**YOUR GOAL:** Exact repetition of the data is the whole task.

**DATASET CONTENT:**
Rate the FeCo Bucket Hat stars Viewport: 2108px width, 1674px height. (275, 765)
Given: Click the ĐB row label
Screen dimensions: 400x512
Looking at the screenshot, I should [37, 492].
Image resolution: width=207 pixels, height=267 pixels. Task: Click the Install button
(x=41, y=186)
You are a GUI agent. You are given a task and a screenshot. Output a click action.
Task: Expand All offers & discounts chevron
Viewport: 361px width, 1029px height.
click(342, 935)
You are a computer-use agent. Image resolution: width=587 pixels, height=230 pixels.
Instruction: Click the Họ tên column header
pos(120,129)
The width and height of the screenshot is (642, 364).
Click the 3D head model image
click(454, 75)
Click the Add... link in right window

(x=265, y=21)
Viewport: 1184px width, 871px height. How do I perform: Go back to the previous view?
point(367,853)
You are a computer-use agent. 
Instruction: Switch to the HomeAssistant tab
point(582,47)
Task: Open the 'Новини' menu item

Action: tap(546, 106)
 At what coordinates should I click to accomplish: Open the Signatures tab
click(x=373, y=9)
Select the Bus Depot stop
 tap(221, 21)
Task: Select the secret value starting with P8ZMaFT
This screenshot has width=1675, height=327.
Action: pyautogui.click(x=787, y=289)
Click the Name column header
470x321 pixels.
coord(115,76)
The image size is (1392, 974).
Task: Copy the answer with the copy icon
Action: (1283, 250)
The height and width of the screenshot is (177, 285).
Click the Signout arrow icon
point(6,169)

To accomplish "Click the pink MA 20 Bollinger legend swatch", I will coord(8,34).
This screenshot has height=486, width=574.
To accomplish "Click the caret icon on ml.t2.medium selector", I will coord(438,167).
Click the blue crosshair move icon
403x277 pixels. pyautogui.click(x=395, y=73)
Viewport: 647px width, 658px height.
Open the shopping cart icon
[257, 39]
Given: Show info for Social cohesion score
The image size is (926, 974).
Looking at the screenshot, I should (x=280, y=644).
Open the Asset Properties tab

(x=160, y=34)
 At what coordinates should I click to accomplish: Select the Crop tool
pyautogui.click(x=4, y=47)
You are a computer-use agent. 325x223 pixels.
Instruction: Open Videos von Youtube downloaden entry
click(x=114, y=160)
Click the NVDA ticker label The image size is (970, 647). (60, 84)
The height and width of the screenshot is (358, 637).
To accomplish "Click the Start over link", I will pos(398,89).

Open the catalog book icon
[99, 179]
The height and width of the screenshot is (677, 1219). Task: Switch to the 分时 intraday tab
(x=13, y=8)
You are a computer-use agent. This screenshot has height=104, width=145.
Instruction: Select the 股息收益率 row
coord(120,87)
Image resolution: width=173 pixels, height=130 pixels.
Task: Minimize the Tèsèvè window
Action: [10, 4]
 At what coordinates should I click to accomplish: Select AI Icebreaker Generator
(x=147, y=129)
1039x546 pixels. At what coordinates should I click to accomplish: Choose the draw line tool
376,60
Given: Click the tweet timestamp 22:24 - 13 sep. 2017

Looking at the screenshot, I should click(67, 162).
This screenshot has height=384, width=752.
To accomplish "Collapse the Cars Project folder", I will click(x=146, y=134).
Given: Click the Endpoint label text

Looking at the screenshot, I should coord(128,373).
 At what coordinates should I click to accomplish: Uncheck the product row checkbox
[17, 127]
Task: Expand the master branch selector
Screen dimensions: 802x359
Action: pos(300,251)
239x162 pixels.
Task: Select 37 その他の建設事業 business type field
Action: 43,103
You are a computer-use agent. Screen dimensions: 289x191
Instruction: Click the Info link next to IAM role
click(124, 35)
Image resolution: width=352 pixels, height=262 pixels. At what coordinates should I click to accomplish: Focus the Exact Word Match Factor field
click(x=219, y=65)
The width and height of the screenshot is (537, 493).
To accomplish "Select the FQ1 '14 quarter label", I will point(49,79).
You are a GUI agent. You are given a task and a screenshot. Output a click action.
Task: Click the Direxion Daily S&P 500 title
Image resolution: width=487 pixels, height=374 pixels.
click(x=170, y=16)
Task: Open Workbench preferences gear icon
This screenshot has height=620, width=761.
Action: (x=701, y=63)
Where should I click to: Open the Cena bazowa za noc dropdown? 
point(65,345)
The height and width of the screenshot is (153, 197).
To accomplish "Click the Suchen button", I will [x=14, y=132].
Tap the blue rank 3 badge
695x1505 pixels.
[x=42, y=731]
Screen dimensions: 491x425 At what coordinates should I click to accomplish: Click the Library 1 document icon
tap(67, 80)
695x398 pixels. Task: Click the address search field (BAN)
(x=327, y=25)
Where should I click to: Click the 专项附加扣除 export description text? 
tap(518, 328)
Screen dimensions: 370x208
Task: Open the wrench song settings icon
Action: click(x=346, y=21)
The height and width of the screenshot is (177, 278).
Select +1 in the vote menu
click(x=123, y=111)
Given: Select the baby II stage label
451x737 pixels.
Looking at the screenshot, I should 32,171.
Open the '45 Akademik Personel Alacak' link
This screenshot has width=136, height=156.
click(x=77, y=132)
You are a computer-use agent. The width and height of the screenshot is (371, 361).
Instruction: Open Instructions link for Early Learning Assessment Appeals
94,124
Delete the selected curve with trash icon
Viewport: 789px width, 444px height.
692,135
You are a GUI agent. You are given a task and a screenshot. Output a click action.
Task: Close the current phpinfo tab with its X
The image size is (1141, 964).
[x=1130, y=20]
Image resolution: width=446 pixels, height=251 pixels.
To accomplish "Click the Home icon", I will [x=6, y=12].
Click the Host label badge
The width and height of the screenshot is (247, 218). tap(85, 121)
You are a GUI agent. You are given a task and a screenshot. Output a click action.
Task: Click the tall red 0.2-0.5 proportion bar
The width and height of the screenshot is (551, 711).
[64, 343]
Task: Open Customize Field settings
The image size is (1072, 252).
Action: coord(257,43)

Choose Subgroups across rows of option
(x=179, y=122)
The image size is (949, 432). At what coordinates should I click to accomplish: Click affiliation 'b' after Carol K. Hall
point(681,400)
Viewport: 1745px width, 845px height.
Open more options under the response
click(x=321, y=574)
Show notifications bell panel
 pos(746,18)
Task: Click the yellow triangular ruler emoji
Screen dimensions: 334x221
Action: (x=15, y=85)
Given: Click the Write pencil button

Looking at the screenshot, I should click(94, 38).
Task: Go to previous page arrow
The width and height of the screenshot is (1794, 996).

**SOLUTION TO THIS PROBLEM:**
Rate the FeCo Bucket Hat stars Viewport: 2108px width, 1674px height. (275, 765)
Given: Click the ĐB row label
Screen dimensions: 400x512
Looking at the screenshot, I should [37, 492].
Image resolution: width=207 pixels, height=267 pixels. Task: Click the Install button
(x=41, y=186)
You are a GUI agent. You are given a task and a screenshot. Output a click action.
Task: Expand All offers & discounts chevron
Viewport: 361px width, 1029px height.
click(342, 935)
You are a computer-use agent. Image resolution: width=587 pixels, height=230 pixels.
Instruction: Click the Họ tên column header
pos(120,129)
The width and height of the screenshot is (642, 364).
Click the 3D head model image
click(454, 75)
Click the Add... link in right window

(x=265, y=21)
Viewport: 1184px width, 871px height. How do I perform: Go back to the previous view?
point(367,853)
You are a computer-use agent. 
Instruction: Switch to the HomeAssistant tab
point(582,47)
Task: Open the 'Новини' menu item

Action: tap(546, 106)
 At what coordinates should I click to accomplish: Open the Signatures tab
click(x=373, y=9)
Select the Bus Depot stop
 tap(221, 21)
Task: Select the secret value starting with P8ZMaFT
This screenshot has width=1675, height=327.
Action: pyautogui.click(x=787, y=289)
Click the Name column header
470x321 pixels.
coord(115,76)
The image size is (1392, 974).
Task: Copy the answer with the copy icon
Action: (1283, 250)
The height and width of the screenshot is (177, 285).
Click the Signout arrow icon
point(6,169)

To accomplish "Click the pink MA 20 Bollinger legend swatch", I will coord(8,34).
This screenshot has height=486, width=574.
To accomplish "Click the caret icon on ml.t2.medium selector", I will coord(438,167).
Click the blue crosshair move icon
403x277 pixels. pyautogui.click(x=395, y=73)
Viewport: 647px width, 658px height.
Open the shopping cart icon
[257, 39]
Given: Show info for Social cohesion score
The image size is (926, 974).
Looking at the screenshot, I should (x=280, y=644).
Open the Asset Properties tab

(x=160, y=34)
 At what coordinates should I click to accomplish: Select the Crop tool
pyautogui.click(x=4, y=47)
You are a computer-use agent. 325x223 pixels.
Instruction: Open Videos von Youtube downloaden entry
click(x=114, y=160)
Click the NVDA ticker label The image size is (970, 647). (60, 84)
The height and width of the screenshot is (358, 637).
To accomplish "Click the Start over link", I will pos(398,89).

Open the catalog book icon
[99, 179]
The height and width of the screenshot is (677, 1219). Task: Switch to the 分时 intraday tab
(x=13, y=8)
You are a computer-use agent. This screenshot has height=104, width=145.
Instruction: Select the 股息收益率 row
coord(120,87)
Image resolution: width=173 pixels, height=130 pixels.
Task: Minimize the Tèsèvè window
Action: [10, 4]
 At what coordinates should I click to accomplish: Select AI Icebreaker Generator
(x=147, y=129)
1039x546 pixels. At what coordinates should I click to accomplish: Choose the draw line tool
376,60
Given: Click the tweet timestamp 22:24 - 13 sep. 2017

Looking at the screenshot, I should click(67, 162).
This screenshot has height=384, width=752.
To accomplish "Collapse the Cars Project folder", I will click(x=146, y=134).
Given: Click the Endpoint label text

Looking at the screenshot, I should coord(128,373).
 At what coordinates should I click to accomplish: Uncheck the product row checkbox
[17, 127]
Task: Expand the master branch selector
Screen dimensions: 802x359
Action: pos(300,251)
239x162 pixels.
Task: Select 37 その他の建設事業 business type field
Action: 43,103
You are a computer-use agent. Screen dimensions: 289x191
Instruction: Click the Info link next to IAM role
click(124, 35)
Image resolution: width=352 pixels, height=262 pixels. At what coordinates should I click to accomplish: Focus the Exact Word Match Factor field
click(x=219, y=65)
The width and height of the screenshot is (537, 493).
To accomplish "Select the FQ1 '14 quarter label", I will point(49,79).
You are a GUI agent. You are given a task and a screenshot. Output a click action.
Task: Click the Direxion Daily S&P 500 title
Image resolution: width=487 pixels, height=374 pixels.
click(x=170, y=16)
Task: Open Workbench preferences gear icon
This screenshot has height=620, width=761.
Action: (x=701, y=63)
Where should I click to: Open the Cena bazowa za noc dropdown? 
point(65,345)
The height and width of the screenshot is (153, 197).
To accomplish "Click the Suchen button", I will [x=14, y=132].
Tap the blue rank 3 badge
695x1505 pixels.
[x=42, y=731]
Screen dimensions: 491x425 At what coordinates should I click to accomplish: Click the Library 1 document icon
tap(67, 80)
695x398 pixels. Task: Click the address search field (BAN)
(x=327, y=25)
Where should I click to: Click the 专项附加扣除 export description text? 
tap(518, 328)
Screen dimensions: 370x208
Task: Open the wrench song settings icon
Action: click(x=346, y=21)
The height and width of the screenshot is (177, 278).
Select +1 in the vote menu
click(x=123, y=111)
Given: Select the baby II stage label
451x737 pixels.
Looking at the screenshot, I should 32,171.
Open the '45 Akademik Personel Alacak' link
This screenshot has width=136, height=156.
click(x=77, y=132)
You are a computer-use agent. The width and height of the screenshot is (371, 361).
Instruction: Open Instructions link for Early Learning Assessment Appeals
94,124
Delete the selected curve with trash icon
Viewport: 789px width, 444px height.
692,135
You are a GUI agent. You are given a task and a screenshot. Output a click action.
Task: Close the current phpinfo tab with its X
The image size is (1141, 964).
[x=1130, y=20]
Image resolution: width=446 pixels, height=251 pixels.
To accomplish "Click the Home icon", I will [x=6, y=12].
Click the Host label badge
The width and height of the screenshot is (247, 218). tap(85, 121)
You are a GUI agent. You are given a task and a screenshot. Output a click action.
Task: Click the tall red 0.2-0.5 proportion bar
The width and height of the screenshot is (551, 711).
[64, 343]
Task: Open Customize Field settings
The image size is (1072, 252).
Action: coord(257,43)

Choose Subgroups across rows of option
(x=179, y=122)
The image size is (949, 432). At what coordinates should I click to accomplish: Click affiliation 'b' after Carol K. Hall
point(681,400)
Viewport: 1745px width, 845px height.
Open more options under the response
click(x=321, y=574)
Show notifications bell panel
 pos(746,18)
Task: Click the yellow triangular ruler emoji
Screen dimensions: 334x221
Action: (x=15, y=85)
Given: Click the Write pencil button

Looking at the screenshot, I should click(94, 38).
Task: Go to previous page arrow
The width and height of the screenshot is (1794, 996).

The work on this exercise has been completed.